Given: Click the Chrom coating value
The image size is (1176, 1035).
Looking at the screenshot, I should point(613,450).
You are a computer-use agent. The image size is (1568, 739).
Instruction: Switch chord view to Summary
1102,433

______________________________

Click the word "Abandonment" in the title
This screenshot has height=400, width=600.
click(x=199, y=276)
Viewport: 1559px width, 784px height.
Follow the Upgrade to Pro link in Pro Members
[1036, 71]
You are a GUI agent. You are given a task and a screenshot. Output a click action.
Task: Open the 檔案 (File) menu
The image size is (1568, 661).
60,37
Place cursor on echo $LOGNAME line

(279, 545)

______________________________

▶ SHORT PROBLEM
Please return each line of the material above that contains the word "size".

▶ ANSWER FOR THE TASK
The image size is (1176, 1035).
You are a computer-use agent. The image size is (1568, 739).
The image size is (1568, 661).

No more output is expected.